**BLOQUE DE TEXTO:**
Sartre pasa lista a las artes para hacer ver que su concepción no se limita a la pintura
o al arte dramático. Al respecto de la música, lo irreal queda manifestado en las
piezas musicales que son siempre las mismas, aunque varíen sus ejecuciones. Las sinfonías
-por ejemplo- no existen en el tiempo, aunque tengan una duración, pues puedo escuchar
la misma sinfonía interpretada por varias orquestas. La sinfonía, al ser escuchada,
está fuera de lo real. Hay un desinterés por todo lo que está alrededor de la conciencia que aprehende la sinfonía, la cual
“se da en persona, pero como ausente, como estando fuera de alcance” (Sartre, 1940: 370). En este caso, la ejecución de la sinfonía no es la sinfonía sino su analogon. Por eso, Sartre considera que la obra de arte está fuera de la existencia, de lo
real, por encima de ella.
La atención con la que aquí se reflexiona sobre la obra de arte es más existencial
que estética; es decir, se busca saber qué tiene que ser la obra de arte para que
nos permita -según Sartre- escapar de la náusea. Por lo tanto, no se agotan todas
las posibilidades de la experiencia estética. Como se ha dicho, la náusea es experiencia
de la contingencia de la existencia. Uno puede pensar que se libra de ella al pasar
a un plano donde la contingencia ya no rige, pero ese plano tendría que estar por
encima de la existencia. Entonces, el objeto de arte se manifiesta como un objeto irreal que se expresa en una falta definida a la percepción sensible. No se da sólo desde
un punto de vista, como la percepción, sino que se da por completo -lo que no quiere
decir que sea perfecto-. Podría decirse que son presentados desde varios puntos de
vista a la vez; “son «presentificados» bajo un aspecto totalitario” (Sartre, 1940: 240).

**TAREA ESCRITA A:**
Enumera las artes que se nombran en el fragmento sobre Sartre.

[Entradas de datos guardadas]
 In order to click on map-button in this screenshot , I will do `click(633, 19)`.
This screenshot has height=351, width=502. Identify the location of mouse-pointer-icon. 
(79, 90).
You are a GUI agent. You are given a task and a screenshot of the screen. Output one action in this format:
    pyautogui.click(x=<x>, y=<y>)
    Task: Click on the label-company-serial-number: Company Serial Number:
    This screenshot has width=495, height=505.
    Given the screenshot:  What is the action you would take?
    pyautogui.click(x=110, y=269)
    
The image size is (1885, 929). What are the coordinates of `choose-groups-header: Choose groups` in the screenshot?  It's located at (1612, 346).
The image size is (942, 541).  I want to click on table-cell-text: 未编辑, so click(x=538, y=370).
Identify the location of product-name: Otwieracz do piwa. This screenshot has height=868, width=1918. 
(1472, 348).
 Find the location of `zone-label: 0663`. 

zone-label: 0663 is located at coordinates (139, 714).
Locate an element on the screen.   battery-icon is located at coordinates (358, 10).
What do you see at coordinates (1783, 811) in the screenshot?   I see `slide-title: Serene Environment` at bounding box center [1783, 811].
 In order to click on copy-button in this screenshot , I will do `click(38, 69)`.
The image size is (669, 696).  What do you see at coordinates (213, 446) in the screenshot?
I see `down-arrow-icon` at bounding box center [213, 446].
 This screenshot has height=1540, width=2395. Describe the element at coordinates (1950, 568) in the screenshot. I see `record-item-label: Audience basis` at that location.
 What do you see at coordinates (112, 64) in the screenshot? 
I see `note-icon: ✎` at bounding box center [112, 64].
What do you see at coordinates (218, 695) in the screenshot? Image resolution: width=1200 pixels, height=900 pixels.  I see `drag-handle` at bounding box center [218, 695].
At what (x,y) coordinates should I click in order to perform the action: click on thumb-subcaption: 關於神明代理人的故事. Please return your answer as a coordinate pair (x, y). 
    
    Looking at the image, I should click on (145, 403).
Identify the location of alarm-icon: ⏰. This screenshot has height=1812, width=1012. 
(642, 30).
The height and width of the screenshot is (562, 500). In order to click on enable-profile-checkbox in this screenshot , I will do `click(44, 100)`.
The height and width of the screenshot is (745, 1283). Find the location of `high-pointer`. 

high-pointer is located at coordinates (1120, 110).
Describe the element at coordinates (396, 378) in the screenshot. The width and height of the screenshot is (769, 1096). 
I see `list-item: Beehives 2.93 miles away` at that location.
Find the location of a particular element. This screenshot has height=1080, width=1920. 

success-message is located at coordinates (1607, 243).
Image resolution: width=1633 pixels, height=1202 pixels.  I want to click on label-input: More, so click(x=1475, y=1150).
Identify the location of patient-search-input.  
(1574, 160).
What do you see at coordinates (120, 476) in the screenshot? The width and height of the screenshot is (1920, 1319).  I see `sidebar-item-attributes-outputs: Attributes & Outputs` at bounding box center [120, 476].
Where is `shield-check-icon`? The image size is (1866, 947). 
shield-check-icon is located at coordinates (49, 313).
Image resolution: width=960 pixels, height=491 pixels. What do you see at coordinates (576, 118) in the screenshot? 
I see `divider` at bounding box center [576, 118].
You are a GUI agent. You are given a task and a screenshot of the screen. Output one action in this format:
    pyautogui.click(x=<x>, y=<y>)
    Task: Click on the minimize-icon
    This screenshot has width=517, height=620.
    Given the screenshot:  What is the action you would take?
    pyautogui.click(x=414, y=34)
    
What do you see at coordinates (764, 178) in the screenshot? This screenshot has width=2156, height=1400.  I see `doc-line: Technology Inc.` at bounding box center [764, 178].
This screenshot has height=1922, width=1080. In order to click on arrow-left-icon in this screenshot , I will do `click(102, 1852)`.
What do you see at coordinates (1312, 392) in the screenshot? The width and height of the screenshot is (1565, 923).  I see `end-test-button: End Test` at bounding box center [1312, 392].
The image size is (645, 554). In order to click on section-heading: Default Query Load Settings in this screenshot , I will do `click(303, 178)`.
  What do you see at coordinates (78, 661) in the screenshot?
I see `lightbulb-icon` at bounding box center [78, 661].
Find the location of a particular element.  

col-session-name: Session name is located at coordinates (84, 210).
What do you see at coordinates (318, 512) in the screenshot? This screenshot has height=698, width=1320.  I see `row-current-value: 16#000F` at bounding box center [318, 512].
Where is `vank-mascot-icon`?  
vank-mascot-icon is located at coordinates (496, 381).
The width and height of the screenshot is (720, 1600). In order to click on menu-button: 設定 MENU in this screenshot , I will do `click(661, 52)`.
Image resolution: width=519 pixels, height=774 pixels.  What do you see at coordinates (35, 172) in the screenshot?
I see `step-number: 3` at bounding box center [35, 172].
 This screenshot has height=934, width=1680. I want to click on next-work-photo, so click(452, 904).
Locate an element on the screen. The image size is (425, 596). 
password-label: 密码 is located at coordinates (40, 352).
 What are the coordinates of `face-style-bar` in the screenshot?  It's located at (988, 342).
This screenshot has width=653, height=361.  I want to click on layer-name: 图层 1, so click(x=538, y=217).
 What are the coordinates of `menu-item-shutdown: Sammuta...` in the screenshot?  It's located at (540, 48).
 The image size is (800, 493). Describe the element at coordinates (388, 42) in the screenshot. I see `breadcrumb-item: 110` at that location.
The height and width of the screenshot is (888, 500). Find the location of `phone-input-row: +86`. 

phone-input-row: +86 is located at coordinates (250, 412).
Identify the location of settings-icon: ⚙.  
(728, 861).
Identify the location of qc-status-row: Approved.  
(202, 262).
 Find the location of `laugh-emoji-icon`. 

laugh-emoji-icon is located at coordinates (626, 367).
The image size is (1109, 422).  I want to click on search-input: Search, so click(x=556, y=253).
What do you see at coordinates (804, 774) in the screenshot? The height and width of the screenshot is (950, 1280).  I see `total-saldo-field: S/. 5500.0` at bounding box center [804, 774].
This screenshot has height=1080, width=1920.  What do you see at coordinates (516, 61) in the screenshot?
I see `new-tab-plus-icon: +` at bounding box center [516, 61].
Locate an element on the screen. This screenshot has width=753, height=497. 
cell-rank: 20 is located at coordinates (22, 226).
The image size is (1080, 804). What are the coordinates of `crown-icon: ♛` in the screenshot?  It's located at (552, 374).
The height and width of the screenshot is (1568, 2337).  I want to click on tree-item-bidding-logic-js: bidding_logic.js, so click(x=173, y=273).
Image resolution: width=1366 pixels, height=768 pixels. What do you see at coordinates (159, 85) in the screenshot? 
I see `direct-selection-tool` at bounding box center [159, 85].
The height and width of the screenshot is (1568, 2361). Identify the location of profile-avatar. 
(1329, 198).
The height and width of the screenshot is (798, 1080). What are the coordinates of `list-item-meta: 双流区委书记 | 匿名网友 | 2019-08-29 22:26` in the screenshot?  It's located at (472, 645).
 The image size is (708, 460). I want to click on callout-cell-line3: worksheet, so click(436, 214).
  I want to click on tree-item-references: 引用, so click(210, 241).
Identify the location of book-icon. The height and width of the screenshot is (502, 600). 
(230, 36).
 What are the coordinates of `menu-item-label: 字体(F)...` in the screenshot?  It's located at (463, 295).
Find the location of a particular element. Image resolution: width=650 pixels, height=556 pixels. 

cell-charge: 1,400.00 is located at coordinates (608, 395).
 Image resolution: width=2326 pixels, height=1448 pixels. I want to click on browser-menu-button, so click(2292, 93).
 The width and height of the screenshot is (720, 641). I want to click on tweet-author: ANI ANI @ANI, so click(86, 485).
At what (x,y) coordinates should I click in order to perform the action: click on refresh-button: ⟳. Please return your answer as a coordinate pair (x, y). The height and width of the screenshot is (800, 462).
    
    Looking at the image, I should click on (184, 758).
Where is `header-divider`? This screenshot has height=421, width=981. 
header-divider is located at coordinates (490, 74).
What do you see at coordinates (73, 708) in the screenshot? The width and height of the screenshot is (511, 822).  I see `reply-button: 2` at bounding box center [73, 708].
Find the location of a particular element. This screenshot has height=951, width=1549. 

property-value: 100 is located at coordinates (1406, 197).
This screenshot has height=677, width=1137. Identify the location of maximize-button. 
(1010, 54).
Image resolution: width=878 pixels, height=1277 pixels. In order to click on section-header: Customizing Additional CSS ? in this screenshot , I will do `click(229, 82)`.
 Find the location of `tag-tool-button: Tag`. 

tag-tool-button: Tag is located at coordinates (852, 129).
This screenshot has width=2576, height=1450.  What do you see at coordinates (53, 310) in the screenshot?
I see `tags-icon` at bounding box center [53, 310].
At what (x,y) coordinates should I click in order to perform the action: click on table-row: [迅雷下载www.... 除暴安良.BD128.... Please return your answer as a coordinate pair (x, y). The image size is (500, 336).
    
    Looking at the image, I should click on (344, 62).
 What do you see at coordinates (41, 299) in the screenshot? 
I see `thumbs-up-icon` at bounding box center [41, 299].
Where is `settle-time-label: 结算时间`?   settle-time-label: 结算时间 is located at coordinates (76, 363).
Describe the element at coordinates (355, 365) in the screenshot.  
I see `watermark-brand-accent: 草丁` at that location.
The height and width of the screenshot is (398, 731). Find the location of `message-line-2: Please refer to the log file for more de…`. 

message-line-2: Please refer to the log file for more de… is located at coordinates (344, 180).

**TAREA ESCRITA B:**
Convierte en una tabla Markdown, con las columnas Número y Línea, las líneas de los registros desde su comienzo hasta la que contiene "pyautogui.click(x=110, y=269)", ambas incluidas. Deja fuera las líneas en blanco.

**RESPUESTA FINAL A:**
- Pintura
- Arte dramático
- Música

**RESPUESTA FINAL B:**
| Número | Línea |
|---|---|
| 1 |  In order to click on map-button in this screenshot , I will do `click(633, 19)`. |
| 2 | This screenshot has height=351, width=502. Identify the location of mouse-pointer-icon.  |
| 3 | (79, 90). |
| 4 | You are a GUI agent. You are given a task and a screenshot of the screen. Output one action in this format: |
| 5 |     pyautogui.click(x=<x>, y=<y>) |
| 6 |     Task: Click on the label-company-serial-number: Company Serial Number: |
| 7 |     This screenshot has width=495, height=505. |
| 8 |     Given the screenshot:  What is the action you would take? |
| 9 |     pyautogui.click(x=110, y=269) |